以上のように国際物流の諸活動は多岐にわたり、専門化された活動が多く含まれている。活動主体についても、荷主みずからが活動を行なう以外に、キャリア、フォワーダー、倉庫業、梱包業、通関業など、多くの事業者によるサービスが提供されている。

これら単独の活動を効率化することは、他の活動に影響を及ぼさない限りは有効である。たとえば、輸送活動では、コンテナ1本単位に満たない貨物をコンテナ単位にまとめて効率的に輸送したり、航空貨物輸送から海上輸送に転換することは、基本的な物流合理化手法である。同様に、保管活動では、規模の経済を享受するため大型倉庫に集約することなどがあげられる。

しかしながら、単独の活動を効率化することが物の流れ全体の効率化に反する場合がある。たとえばコンテナ単位にまとめることは輸送費用を低減するうえでは効果的であるが、その間の保管費用や品切れ損失などを考慮に入れれば、むしろ総費用は増加する可能性がある。

物流管理は、このようなトレードオフの関係を考慮するうえで重要である。物流は、「生産の段階から消費または利用に至るまでの財貨の移動および取扱いを管理すること」(アメリカマーケティング協会)と定義されるように、諸活動の単なる合成ではなく、トレードオフを考慮した統合システムである。

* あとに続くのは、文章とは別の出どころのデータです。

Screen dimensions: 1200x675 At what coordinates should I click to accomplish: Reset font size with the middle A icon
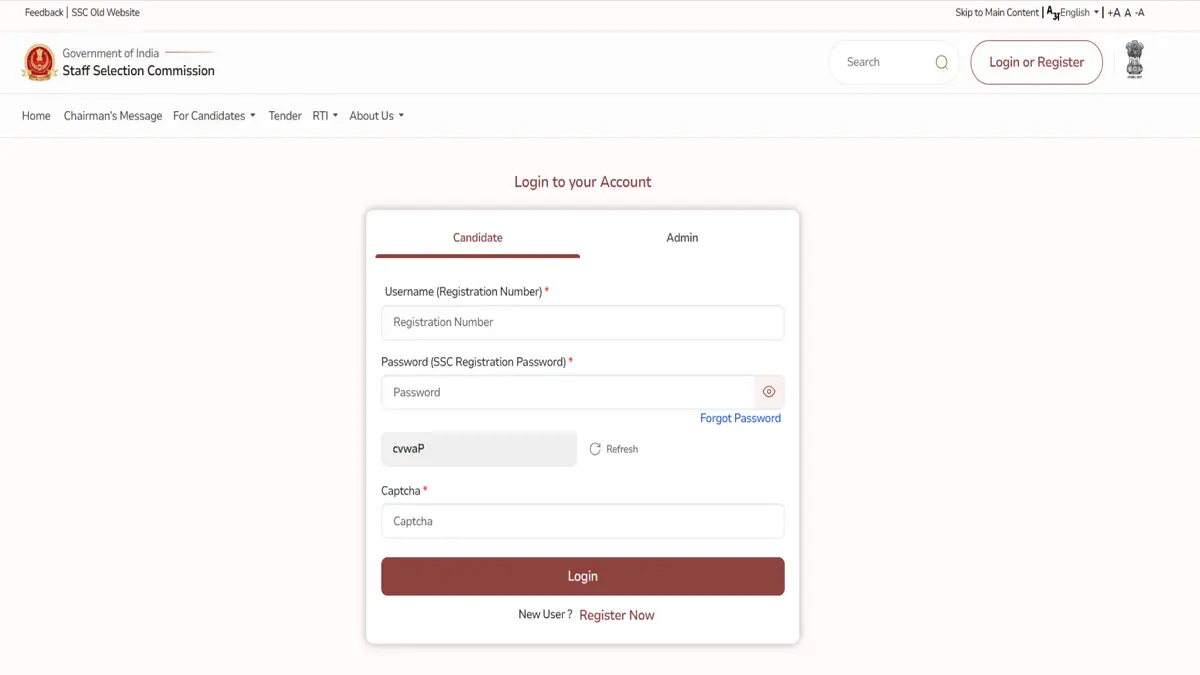click(1128, 12)
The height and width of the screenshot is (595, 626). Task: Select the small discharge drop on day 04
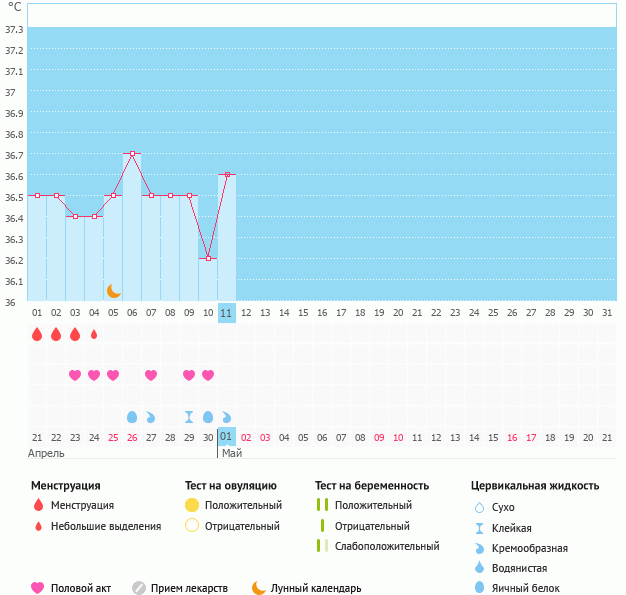pyautogui.click(x=94, y=334)
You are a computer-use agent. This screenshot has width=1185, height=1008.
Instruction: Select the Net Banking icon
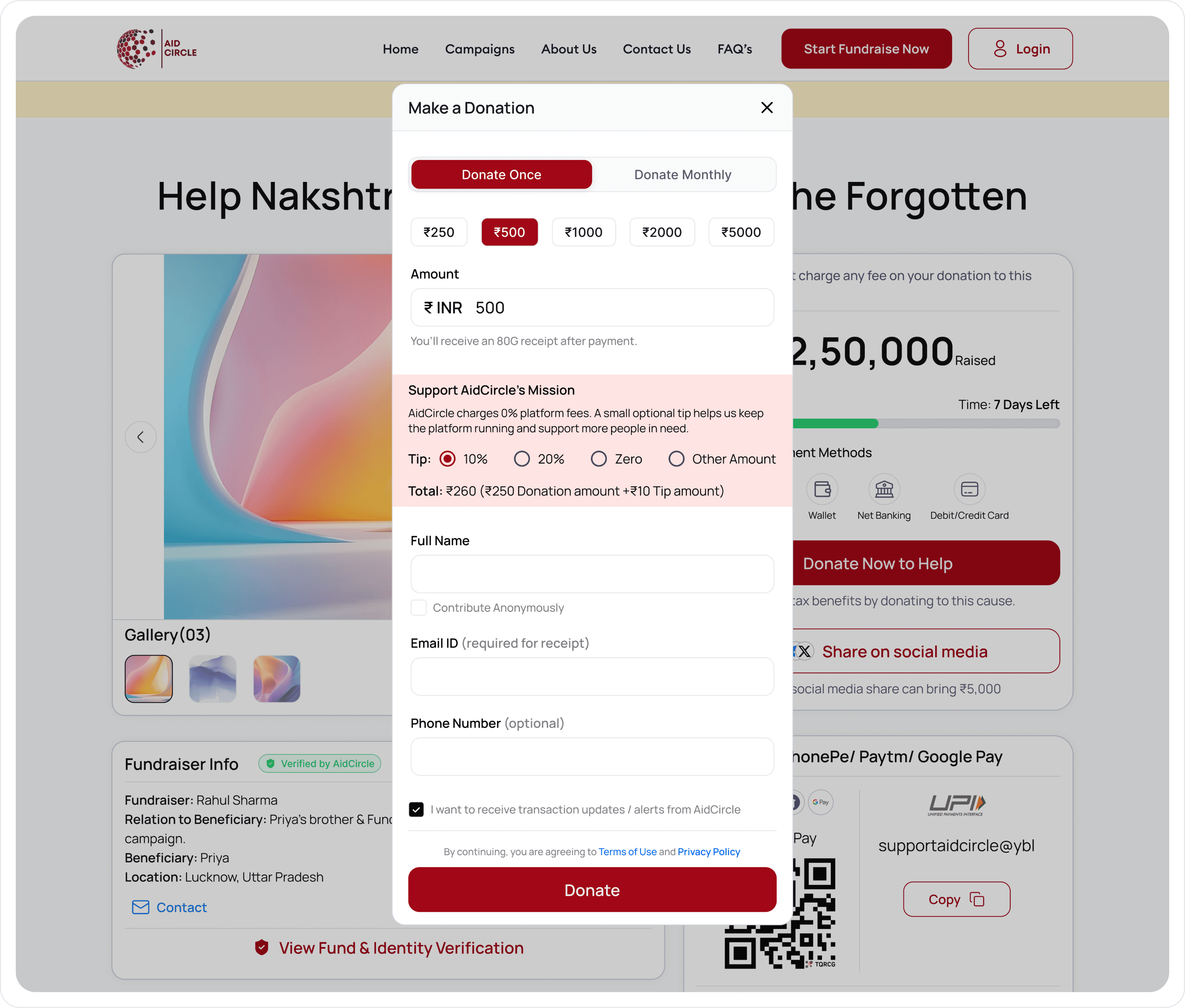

国際的な物の流れのなかでの物流管理の有効性は、航空貨物輸送の本格化によって一般的に広まってきた。航空貨物輸送を利用すると、商品の注文を受けてから納入するまでのリードタイムが大幅に短縮される。たとえば日本から欧州向け輸出の場合には、海上輸送では約1カ月かかるのに対し、航空貨物輸送では通関時間も含めて数日間に短縮される。これによって、リードタイム中の商品の需要変動を考慮した在庫量が削減されるなど保管費用が大幅に削減される。このようにして物流に要する費用をすべて考慮に入れるトータルコスト分析が広まることになった。